Car oui, la foule est immense. Des trains spéciaux affrétés par le Quebec Central amènent des curieux, c’est l’événement de la saison! Pour 50 sous (25 pour les enfants), on entre dans un univers fabuleux: girafes, lions, rhinocéros, oiseaux rares, kangourous, et même des merveilles mécaniques comme des machines à vapeur ou un ballon à air chaud.

Durant l’été 1875, on annonce en grande pompe l’arrivée du très populaire cirque Forepaugh, en tournée au Canada.
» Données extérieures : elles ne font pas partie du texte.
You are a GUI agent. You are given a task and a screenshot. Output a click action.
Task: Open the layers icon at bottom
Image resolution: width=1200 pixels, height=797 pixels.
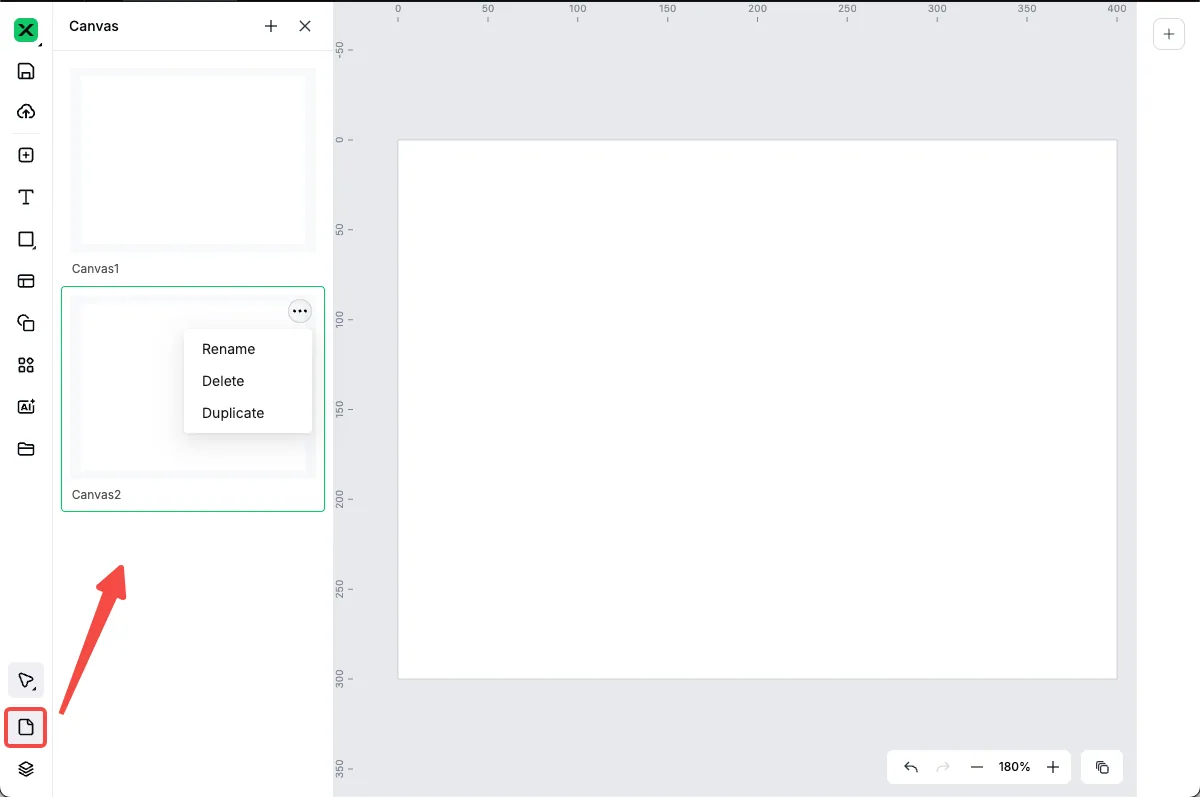point(26,769)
En perspective, de nombreuses espèces d’animaux (et de polices de caractère) pour un spectacle mettant en vedette humains, animaux et dernières technologies! (Photo Le Progrès de l'Est, 21 août 1875)

Durant l’été 1875, on annonce en grande pompe l’arrivée du très populaire cirque Forepaugh, en tournée au Canada. En perspective, de nombreuses espèces d’animaux (et de polices de caractère) pour un spectacle mettant en vedette humains, animaux et dernières technologies! (Photo Le Progrès de l'Est, 21 août 1875)

Et tenez-vous bien: c’est en 1880, toujours grâce au cirque Forepaugh, que l’électricité est pour la première fois présentée à Sherbrooke! Le cirque ne faisait pas rêver que les enfants, il introduisait aussi le progrès dans les petites villes.

Mais comme toute grande histoire, celle de Forepaugh a une fin. Après la mort du fondateur en 1890, le cirque perd en popularité. Dans les années 1910, il disparaît peu à peu du paysage, concurrencé par d’autres troupes itinérantes.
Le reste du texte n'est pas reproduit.